I called her up and asked her if we could hang out somewhere. It was nearly a month since we switched from talking 5 hours a day to not talking at all. I thought it would be great if I could confront her about everything that was happening in my life. I wished everything became transparent between us just the way it was before, I wished something that every human asks himself /herself at a point of their lives. I wanted my past back.
A YEAR AGO
I sat on the bench after I was done with my Badminton session. I looked around and saw a girl walking towards me. Yes, she was beautiful. So damn beautiful! Like as always, being a super shy person I looked around thinking that I would get ditched like every day and she would pass over.
” Hey there! ”
I refused to look at her and I wished she was talking to someone else.
” Excuse me?” She poked me with her finger.
“Yes? ” I said
” Actually I’m kinda new here and this place is quite big and…. I thought there would be someone who can show me this place…” she said with a pretty little smile on her face.

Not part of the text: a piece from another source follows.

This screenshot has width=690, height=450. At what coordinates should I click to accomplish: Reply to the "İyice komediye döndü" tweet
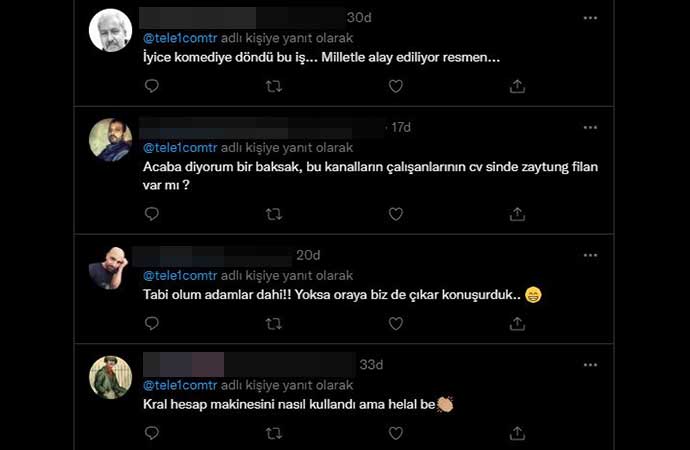coord(152,86)
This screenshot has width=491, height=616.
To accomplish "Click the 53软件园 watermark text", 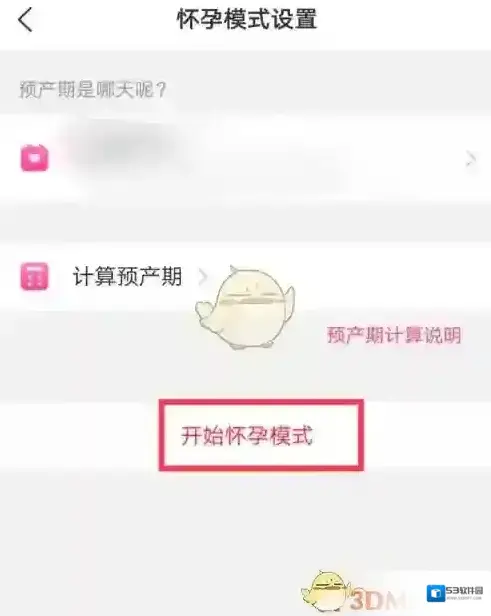I will pyautogui.click(x=464, y=591).
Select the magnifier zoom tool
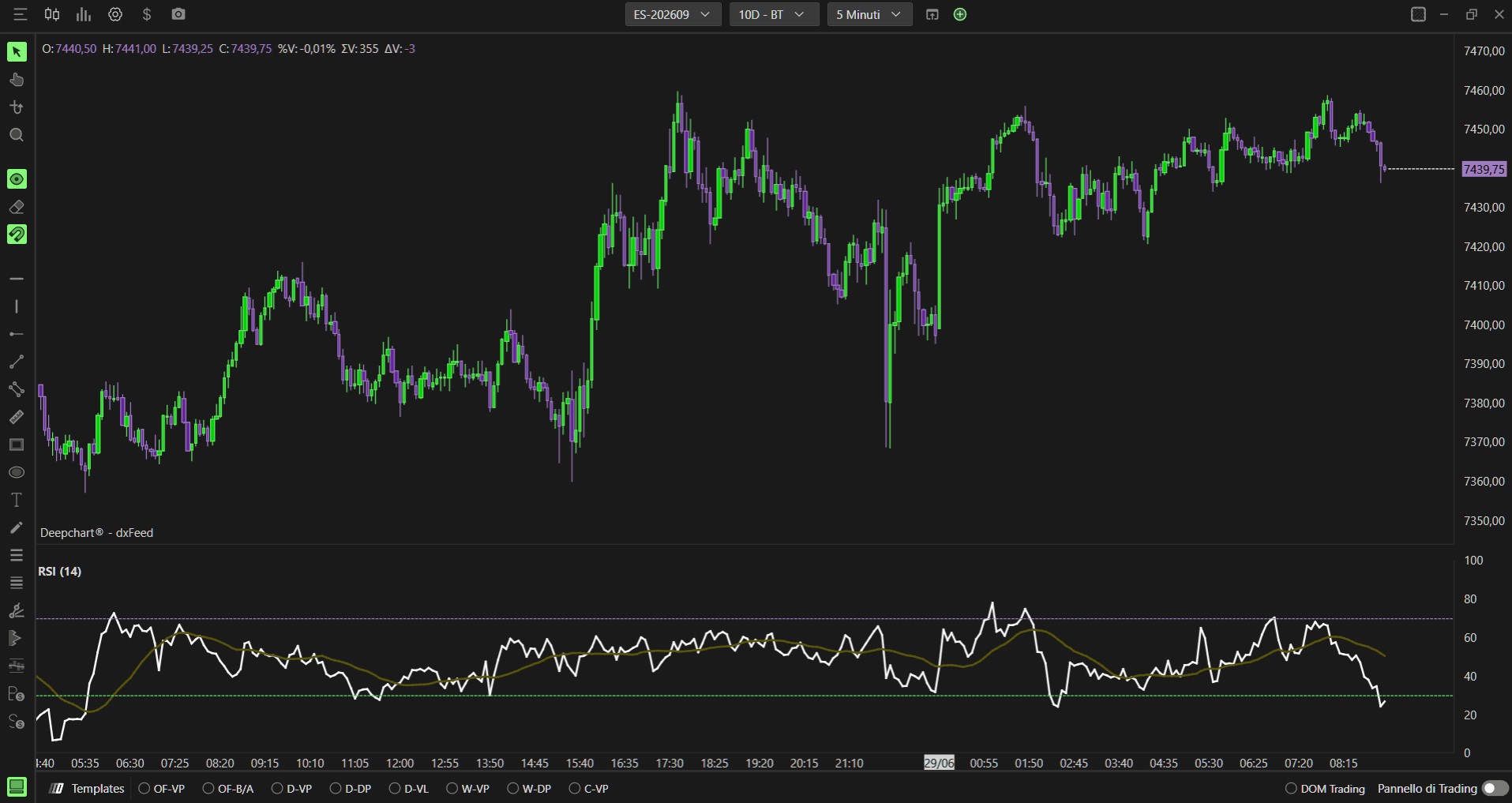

“Yea. .. Yeah sure”. I said while being a little hesitant.
We walked around the sports complex. The weather made it look even more beautiful than every day.
She constantly tried to make an eye contact with me as I tried to resist every time. Obviously, i was scared. It’s not every day that some super Introvert guy like me gets to have walked with a girl.
“You don’t talk much don’t you? ”
” Ahm…. Why do you think so? ”
“It been almost 15 minutes we are walking and you didn’t even say a word. It’s a very long time for me to stay shut. I talk a lot”. She said with a smile on her face.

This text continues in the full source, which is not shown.